*DESCRIPTION OF THE TASK*: There is a line containing "Task: Click the" in the records below. Repeat it and every line after it, exactly, through the final line, but no pictures.

Stored dataset items:

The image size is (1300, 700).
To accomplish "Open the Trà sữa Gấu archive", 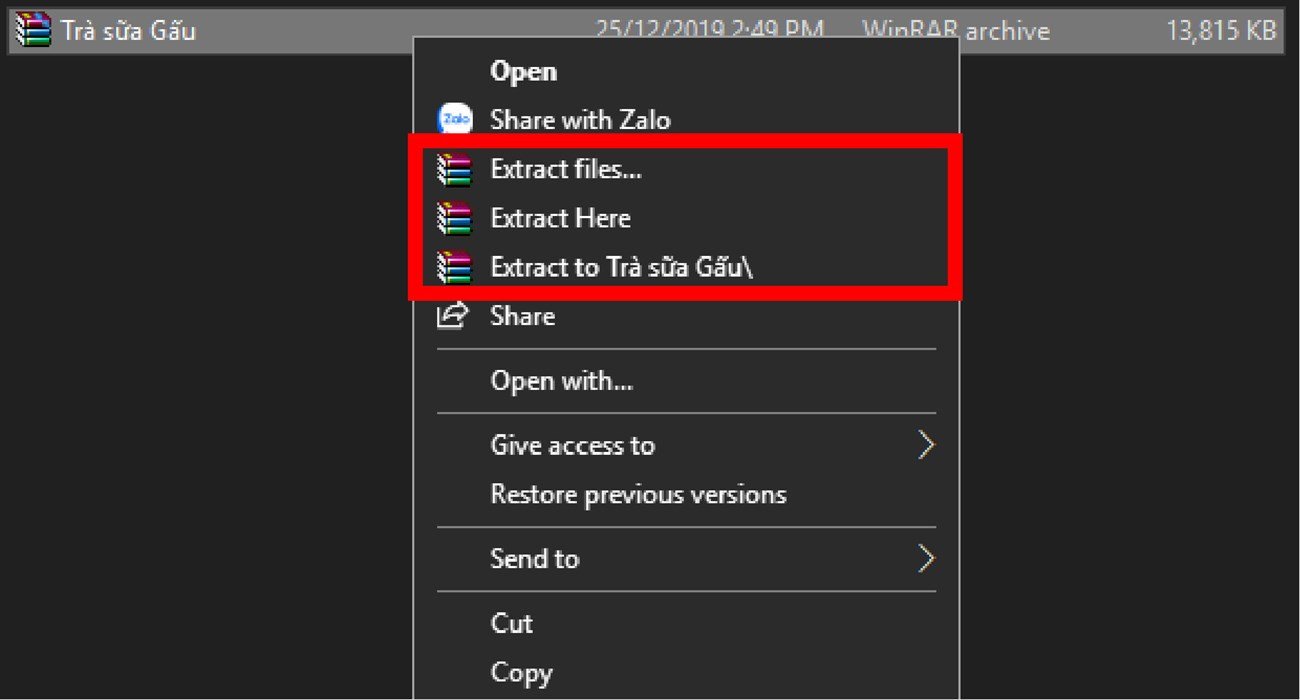I will coord(523,71).
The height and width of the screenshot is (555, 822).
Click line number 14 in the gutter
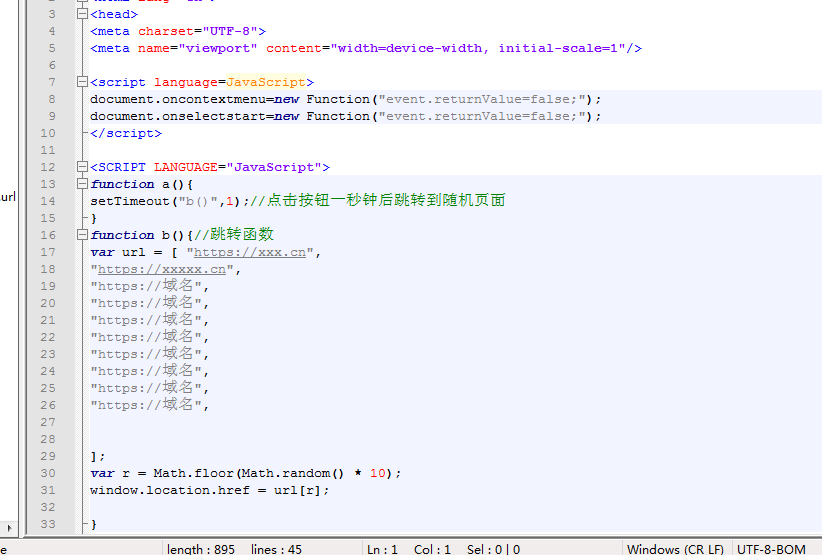coord(47,201)
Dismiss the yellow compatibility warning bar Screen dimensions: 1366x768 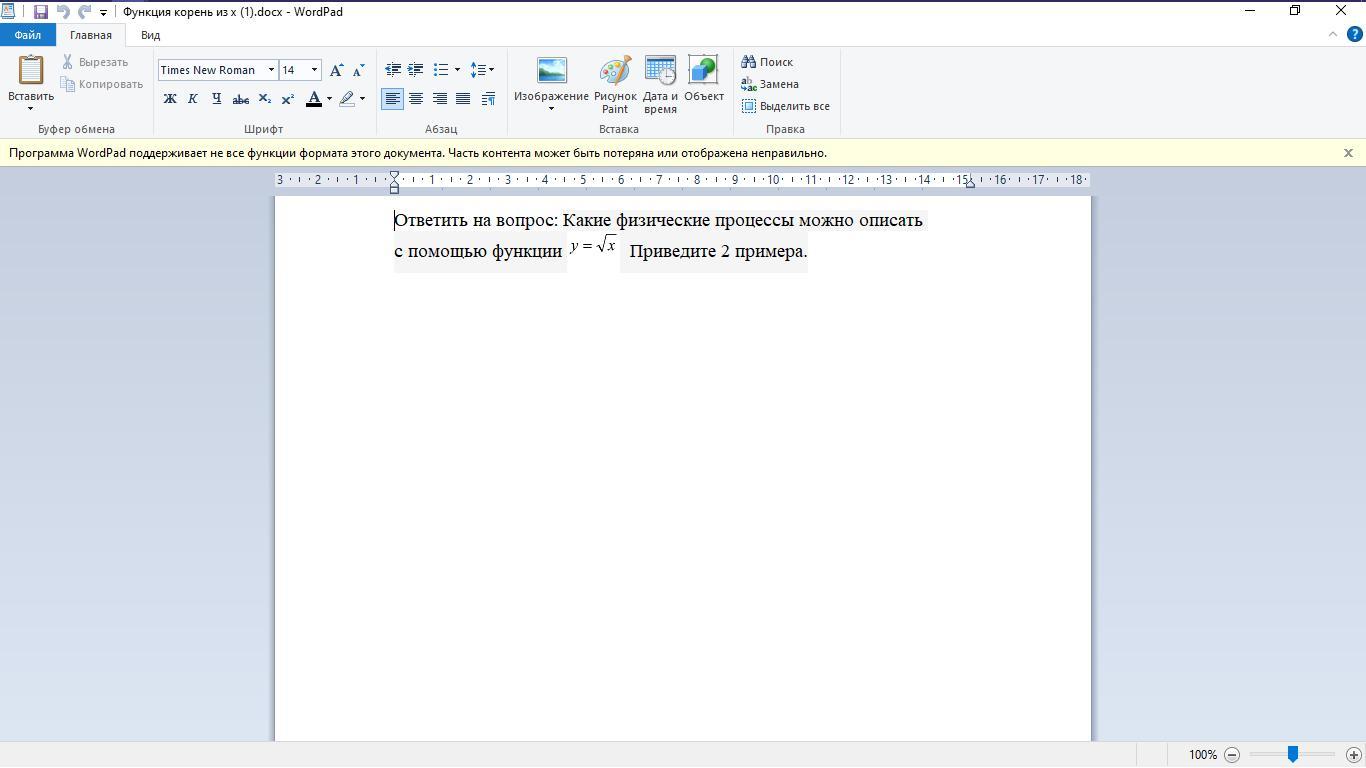click(x=1348, y=153)
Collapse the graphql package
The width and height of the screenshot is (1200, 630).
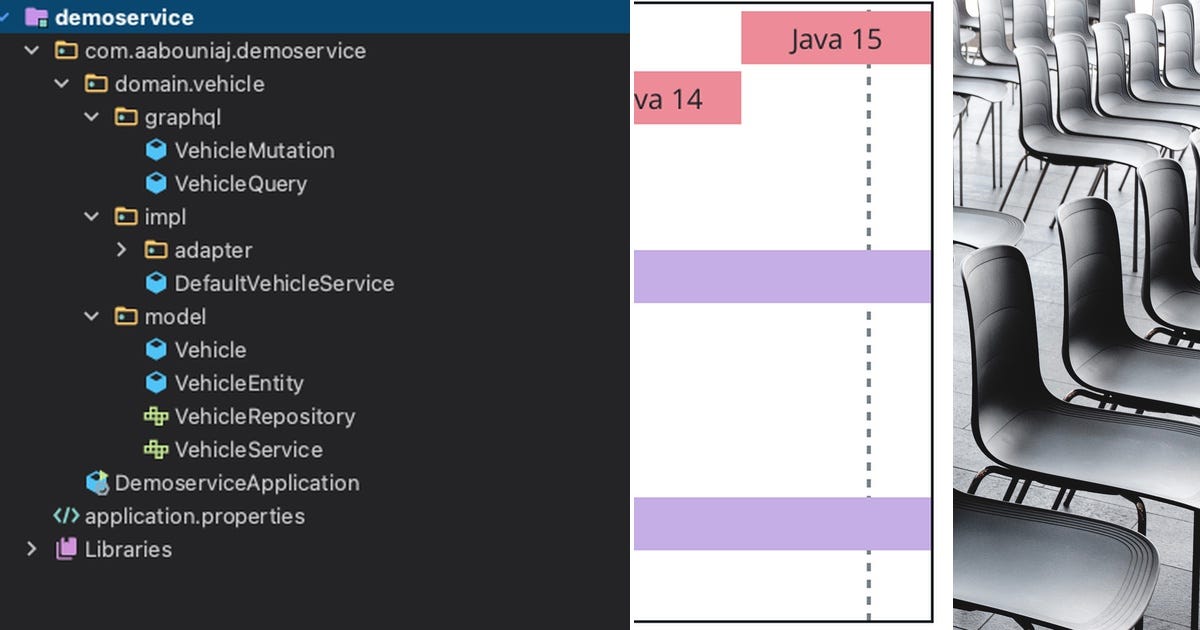(x=92, y=117)
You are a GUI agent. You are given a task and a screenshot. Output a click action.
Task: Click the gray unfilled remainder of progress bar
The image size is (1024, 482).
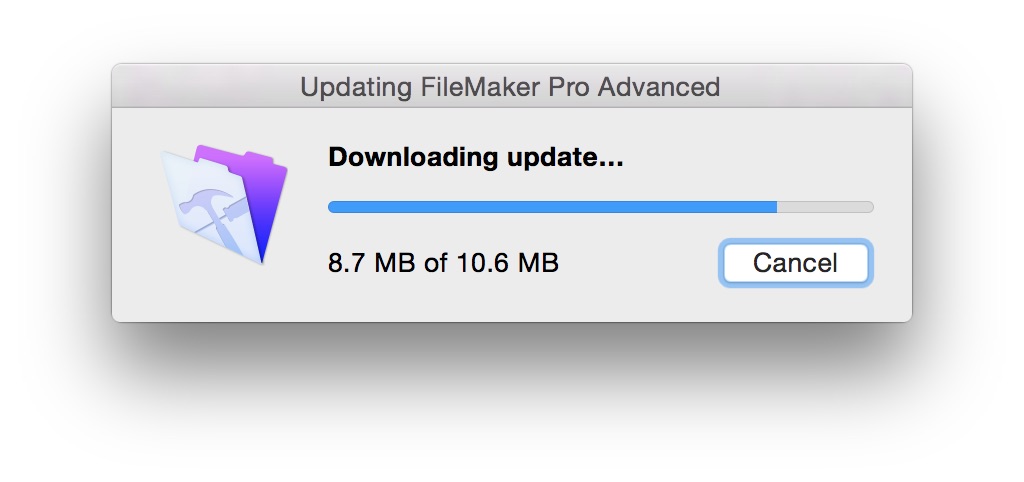tap(825, 207)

*TASK OUTPUT*:
Task: Click the gray unfilled remainder of progress bar
The image size is (1024, 482).
tap(825, 207)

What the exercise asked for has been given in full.